◆ Arbeitsauftrag ◆
Welche Prämisse musste man laut Textabschnitt bei der Conversion-Optimierung für E-Commerce aufgeben?

=== Textabschnitt ===

Vergleicht man diese Vorstellungen des „rationalen Menschen“ mit den oben beschriebenen Implikationen des Libet’schen Experiments, so wird deutlich, dass diese nicht haltbar sind.
Hier war gerade in Bezug auf die Conversion Optimierung für E-Commerce ein Umdenken notwendig: weg von der Prämisse eines vollkommen rationalen Menschen, hin zu Überlegungen hinsichtlich der unterbewusst ablaufenden Prozesse. Ganz nach dem Motto: „Homo Oeconomicus ist tot, es lebe Homo Subconscientiae!“
Der rationale Mensch existiert nicht
Aus der Erkenntnis, dass eine Betrachtung der NutzerInnen als rein rational ungenügend ist, erwächst heute somit ein gänzlich neues Verständnis optimaler Grundkonstruktionen von Websites.
Hierbei muss das Wissen über die im Unterbewusstsein stattfindenden psychologischen Prozesse genutzt werden, welche die Entscheidungen maßgeblich steuern.

=== Gespeicherte Daten ===

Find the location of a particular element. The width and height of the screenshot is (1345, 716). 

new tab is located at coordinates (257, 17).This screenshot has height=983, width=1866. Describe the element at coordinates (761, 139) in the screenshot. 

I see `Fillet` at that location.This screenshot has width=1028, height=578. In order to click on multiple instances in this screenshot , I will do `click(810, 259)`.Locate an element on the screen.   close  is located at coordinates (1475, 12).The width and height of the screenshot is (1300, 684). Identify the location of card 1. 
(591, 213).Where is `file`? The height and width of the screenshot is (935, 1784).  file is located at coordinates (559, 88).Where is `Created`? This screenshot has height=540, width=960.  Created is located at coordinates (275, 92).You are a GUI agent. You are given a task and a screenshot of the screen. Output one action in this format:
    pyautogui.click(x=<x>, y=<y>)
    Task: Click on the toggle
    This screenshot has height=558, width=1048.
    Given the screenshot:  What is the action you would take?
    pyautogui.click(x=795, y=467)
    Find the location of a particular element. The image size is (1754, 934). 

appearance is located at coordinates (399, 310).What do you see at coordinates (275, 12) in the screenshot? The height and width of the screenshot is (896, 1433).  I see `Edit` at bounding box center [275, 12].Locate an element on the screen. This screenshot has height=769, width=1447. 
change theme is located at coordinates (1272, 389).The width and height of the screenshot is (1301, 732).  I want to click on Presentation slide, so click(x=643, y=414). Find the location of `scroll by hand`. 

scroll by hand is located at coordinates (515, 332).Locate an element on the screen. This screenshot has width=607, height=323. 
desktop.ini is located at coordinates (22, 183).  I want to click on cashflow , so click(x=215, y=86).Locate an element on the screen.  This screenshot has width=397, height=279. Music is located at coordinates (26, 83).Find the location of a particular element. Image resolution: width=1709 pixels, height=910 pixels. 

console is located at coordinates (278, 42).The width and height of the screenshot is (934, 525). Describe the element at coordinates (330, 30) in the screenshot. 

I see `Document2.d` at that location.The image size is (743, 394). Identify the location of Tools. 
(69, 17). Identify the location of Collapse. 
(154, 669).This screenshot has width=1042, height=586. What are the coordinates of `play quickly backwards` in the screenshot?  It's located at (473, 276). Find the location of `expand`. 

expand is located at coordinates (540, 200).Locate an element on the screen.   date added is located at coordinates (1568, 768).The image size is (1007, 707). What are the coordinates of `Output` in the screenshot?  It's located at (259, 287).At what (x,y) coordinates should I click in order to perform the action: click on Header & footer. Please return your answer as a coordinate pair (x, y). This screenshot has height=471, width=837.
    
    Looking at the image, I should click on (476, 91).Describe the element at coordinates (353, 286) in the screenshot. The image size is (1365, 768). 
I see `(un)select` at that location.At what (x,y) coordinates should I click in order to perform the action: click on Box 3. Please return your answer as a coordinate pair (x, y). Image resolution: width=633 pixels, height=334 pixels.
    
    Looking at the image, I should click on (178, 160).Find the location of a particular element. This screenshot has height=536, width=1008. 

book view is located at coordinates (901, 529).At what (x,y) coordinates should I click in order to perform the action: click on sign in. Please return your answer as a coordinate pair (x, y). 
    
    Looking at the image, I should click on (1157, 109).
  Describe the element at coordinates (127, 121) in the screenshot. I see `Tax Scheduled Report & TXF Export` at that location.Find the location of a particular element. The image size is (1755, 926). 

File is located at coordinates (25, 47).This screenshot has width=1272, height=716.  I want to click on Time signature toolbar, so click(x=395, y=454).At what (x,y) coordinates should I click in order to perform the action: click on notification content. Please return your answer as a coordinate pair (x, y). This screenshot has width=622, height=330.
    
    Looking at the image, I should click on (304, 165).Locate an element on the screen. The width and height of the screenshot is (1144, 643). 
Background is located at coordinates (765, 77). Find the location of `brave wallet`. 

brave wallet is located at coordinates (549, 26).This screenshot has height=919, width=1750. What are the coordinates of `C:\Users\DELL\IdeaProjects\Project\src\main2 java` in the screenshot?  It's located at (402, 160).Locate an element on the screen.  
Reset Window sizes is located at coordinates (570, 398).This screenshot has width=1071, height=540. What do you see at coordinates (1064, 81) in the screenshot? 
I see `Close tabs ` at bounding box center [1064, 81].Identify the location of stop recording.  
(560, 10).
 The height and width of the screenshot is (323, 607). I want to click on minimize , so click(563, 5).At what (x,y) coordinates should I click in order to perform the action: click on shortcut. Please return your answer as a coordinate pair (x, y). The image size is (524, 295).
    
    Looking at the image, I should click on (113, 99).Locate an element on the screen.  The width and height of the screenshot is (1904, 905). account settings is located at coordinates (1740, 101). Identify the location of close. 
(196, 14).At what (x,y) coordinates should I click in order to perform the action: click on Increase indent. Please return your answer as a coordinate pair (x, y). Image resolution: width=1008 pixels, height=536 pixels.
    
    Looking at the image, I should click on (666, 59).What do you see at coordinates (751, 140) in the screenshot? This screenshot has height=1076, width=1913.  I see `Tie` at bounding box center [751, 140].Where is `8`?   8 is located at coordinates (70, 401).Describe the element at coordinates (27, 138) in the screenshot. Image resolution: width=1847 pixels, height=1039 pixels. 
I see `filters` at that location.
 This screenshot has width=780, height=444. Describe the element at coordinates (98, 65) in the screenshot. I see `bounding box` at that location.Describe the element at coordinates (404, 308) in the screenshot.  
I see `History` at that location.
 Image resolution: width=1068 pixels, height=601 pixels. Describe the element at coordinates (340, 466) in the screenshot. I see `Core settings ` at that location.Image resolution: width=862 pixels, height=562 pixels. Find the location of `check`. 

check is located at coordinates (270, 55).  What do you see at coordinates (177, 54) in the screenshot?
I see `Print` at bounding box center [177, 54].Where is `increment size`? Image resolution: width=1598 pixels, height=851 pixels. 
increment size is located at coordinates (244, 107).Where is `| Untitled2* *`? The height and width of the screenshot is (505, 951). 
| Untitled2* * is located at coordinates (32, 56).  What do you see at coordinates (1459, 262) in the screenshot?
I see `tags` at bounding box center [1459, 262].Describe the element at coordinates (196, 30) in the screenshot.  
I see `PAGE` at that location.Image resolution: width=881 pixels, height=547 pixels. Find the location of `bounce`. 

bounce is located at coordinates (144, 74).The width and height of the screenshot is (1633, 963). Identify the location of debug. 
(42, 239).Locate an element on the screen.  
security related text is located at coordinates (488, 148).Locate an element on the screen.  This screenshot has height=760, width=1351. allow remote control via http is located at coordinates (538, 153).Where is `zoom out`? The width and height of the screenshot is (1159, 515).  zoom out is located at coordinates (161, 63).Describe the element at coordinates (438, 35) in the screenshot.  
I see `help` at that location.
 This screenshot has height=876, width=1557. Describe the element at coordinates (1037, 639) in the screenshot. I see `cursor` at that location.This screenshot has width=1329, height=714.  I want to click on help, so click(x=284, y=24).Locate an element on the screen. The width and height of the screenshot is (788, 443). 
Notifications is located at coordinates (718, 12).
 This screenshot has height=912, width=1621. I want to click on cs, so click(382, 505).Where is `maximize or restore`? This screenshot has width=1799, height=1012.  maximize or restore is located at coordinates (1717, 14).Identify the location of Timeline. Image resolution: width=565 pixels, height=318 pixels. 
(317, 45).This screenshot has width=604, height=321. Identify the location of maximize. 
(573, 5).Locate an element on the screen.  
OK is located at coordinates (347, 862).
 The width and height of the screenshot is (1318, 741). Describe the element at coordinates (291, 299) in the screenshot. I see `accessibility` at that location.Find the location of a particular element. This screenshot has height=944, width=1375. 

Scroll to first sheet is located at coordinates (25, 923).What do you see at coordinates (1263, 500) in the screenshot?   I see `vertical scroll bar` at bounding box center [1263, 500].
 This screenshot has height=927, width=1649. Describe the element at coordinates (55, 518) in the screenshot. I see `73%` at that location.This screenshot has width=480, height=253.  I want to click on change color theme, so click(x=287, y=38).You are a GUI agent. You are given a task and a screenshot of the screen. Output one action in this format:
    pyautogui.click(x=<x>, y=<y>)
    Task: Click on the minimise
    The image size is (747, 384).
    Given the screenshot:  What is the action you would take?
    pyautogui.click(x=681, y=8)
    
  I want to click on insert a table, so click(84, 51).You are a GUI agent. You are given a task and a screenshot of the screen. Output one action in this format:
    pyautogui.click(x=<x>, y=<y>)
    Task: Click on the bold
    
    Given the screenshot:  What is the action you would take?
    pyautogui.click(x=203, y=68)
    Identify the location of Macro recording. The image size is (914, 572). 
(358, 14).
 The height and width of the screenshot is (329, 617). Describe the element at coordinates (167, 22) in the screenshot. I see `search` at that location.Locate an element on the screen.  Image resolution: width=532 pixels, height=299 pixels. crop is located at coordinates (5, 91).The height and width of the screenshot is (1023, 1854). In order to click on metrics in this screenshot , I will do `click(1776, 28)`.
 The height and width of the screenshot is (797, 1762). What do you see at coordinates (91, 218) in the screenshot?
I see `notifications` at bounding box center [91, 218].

===

◆ Antwort ◆
Die Prämisse eines vollkommen rationalen Menschen.